Stored items from a collection
-- Opening Marker --

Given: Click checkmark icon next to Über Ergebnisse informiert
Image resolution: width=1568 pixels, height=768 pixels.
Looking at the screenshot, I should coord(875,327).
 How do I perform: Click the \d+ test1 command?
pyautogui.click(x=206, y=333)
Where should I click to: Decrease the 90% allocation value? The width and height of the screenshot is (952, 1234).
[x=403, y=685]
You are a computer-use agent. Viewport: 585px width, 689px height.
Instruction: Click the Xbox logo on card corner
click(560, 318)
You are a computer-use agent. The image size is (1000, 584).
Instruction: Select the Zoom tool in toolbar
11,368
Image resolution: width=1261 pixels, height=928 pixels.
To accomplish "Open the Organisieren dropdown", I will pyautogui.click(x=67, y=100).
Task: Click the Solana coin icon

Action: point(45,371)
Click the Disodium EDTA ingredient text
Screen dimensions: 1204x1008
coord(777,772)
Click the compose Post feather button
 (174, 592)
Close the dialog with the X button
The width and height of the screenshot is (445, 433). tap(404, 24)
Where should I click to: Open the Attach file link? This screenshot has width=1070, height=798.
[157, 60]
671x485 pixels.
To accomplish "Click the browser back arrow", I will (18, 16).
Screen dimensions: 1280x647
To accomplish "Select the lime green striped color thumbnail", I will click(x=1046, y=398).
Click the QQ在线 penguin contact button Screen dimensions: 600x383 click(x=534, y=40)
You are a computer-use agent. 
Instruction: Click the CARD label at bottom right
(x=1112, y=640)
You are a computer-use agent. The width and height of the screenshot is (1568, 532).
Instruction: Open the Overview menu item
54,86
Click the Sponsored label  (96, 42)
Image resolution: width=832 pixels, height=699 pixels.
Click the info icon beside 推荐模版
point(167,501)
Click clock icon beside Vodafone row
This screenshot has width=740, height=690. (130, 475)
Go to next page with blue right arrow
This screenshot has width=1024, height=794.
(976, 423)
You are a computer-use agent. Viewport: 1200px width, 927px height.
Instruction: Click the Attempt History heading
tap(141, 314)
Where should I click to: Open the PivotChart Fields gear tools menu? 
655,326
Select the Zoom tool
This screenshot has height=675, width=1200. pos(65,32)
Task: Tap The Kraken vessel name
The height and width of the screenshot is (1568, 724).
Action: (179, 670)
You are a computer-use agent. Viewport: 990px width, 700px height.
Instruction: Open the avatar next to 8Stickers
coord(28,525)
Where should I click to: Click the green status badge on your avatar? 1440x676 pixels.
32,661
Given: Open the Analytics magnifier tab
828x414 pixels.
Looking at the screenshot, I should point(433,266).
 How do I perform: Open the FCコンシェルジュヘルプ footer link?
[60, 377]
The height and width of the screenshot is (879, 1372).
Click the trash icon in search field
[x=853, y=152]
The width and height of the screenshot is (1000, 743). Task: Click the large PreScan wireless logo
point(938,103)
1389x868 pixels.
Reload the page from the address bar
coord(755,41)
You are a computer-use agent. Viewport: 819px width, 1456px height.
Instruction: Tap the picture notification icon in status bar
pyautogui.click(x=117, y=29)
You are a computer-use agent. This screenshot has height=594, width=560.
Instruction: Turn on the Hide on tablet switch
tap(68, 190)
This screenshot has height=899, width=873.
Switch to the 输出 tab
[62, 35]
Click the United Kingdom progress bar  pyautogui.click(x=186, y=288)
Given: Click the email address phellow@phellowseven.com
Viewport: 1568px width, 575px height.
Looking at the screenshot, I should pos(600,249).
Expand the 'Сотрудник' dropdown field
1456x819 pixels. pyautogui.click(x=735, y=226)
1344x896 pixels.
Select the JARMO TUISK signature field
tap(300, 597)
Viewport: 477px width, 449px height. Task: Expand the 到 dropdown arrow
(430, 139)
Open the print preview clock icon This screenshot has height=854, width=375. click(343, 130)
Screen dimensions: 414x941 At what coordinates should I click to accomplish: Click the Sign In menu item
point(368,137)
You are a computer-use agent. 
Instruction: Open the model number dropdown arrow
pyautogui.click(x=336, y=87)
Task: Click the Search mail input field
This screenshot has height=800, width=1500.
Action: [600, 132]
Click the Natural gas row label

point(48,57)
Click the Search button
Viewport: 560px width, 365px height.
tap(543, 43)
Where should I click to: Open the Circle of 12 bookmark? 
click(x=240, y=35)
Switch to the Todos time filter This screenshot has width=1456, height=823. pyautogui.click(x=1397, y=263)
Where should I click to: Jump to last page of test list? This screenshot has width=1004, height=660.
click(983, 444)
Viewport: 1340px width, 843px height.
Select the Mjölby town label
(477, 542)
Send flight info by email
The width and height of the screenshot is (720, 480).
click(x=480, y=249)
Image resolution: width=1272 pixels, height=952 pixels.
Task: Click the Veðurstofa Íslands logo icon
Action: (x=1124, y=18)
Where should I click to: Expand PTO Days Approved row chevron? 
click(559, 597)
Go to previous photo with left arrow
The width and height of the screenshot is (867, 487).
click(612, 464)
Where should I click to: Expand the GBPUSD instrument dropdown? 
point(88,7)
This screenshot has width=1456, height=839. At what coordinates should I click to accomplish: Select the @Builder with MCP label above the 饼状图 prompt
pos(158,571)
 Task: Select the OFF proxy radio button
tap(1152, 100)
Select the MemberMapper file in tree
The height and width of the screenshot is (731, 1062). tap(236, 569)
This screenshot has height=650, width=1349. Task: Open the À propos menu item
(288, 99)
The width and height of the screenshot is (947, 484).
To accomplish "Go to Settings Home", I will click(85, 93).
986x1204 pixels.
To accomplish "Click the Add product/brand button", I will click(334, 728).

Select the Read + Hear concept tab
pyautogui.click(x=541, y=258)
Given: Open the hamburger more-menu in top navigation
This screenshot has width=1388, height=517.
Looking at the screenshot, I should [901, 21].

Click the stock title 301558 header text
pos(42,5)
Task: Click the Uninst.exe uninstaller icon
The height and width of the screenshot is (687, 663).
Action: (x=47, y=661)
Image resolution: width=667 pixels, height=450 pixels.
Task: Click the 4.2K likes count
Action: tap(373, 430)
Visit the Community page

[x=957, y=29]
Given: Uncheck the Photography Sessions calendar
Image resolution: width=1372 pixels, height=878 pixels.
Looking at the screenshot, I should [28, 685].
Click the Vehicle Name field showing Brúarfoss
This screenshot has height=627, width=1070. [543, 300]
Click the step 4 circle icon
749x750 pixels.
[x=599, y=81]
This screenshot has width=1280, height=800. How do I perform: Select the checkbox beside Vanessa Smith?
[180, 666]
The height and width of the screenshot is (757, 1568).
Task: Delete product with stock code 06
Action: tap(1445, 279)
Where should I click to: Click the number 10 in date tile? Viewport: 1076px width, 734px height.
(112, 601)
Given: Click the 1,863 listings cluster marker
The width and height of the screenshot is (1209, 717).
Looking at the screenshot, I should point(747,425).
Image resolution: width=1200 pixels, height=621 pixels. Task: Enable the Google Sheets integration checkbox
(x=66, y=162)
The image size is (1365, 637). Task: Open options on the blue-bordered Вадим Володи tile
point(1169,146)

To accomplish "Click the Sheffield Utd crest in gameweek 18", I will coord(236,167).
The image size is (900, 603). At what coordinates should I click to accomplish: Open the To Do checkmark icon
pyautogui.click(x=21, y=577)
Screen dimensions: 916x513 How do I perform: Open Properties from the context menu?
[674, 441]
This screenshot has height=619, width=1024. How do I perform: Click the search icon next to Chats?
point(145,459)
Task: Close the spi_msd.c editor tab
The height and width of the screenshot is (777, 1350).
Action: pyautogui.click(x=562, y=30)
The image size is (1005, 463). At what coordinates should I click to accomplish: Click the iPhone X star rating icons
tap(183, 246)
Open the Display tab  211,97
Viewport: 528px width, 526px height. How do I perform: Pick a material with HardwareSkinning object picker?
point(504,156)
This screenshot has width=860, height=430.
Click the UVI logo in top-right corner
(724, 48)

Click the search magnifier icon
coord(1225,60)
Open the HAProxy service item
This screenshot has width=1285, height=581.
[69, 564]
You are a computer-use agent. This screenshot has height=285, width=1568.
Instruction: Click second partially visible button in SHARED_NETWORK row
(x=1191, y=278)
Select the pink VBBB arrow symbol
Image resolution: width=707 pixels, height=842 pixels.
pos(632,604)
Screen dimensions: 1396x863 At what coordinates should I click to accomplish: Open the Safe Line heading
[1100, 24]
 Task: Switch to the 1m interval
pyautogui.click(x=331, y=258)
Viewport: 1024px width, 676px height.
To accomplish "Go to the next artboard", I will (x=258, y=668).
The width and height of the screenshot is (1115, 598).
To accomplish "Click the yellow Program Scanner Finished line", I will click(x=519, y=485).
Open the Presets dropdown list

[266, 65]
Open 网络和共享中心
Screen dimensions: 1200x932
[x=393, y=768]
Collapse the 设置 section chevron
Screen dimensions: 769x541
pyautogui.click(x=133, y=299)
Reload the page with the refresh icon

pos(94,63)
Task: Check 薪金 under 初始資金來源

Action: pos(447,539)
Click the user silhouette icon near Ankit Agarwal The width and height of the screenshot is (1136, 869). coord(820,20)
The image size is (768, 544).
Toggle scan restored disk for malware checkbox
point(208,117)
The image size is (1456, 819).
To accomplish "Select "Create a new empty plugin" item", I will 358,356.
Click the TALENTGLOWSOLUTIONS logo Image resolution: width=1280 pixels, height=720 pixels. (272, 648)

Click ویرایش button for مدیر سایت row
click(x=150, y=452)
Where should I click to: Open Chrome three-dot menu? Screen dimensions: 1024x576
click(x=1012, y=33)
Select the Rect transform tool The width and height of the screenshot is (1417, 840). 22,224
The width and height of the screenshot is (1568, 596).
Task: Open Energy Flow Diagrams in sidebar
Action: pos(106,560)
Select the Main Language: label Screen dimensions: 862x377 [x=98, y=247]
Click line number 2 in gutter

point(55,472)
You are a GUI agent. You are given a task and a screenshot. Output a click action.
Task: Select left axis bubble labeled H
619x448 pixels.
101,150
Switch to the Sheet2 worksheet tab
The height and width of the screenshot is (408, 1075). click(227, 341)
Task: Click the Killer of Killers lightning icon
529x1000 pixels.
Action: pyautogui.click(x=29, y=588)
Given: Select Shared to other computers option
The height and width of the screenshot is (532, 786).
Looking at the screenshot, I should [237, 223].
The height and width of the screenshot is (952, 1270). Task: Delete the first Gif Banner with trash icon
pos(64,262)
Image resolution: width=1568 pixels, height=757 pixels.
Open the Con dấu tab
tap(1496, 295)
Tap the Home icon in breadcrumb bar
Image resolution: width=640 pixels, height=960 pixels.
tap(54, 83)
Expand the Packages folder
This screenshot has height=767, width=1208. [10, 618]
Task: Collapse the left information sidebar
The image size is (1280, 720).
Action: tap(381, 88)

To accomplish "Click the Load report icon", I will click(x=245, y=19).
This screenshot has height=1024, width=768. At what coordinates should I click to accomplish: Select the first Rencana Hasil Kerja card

-- Closing Marker --

» Work instruction: From the line with "Task: Collapse the left information sidebar" through the last line of the records, set down every line exactly as written and leave out all others.

» Written response:
Task: Collapse the left information sidebar
The image size is (1280, 720).
Action: tap(381, 88)

To accomplish "Click the Load report icon", I will click(x=245, y=19).
This screenshot has height=1024, width=768. At what coordinates should I click to accomplish: Select the first Rencana Hasil Kerja card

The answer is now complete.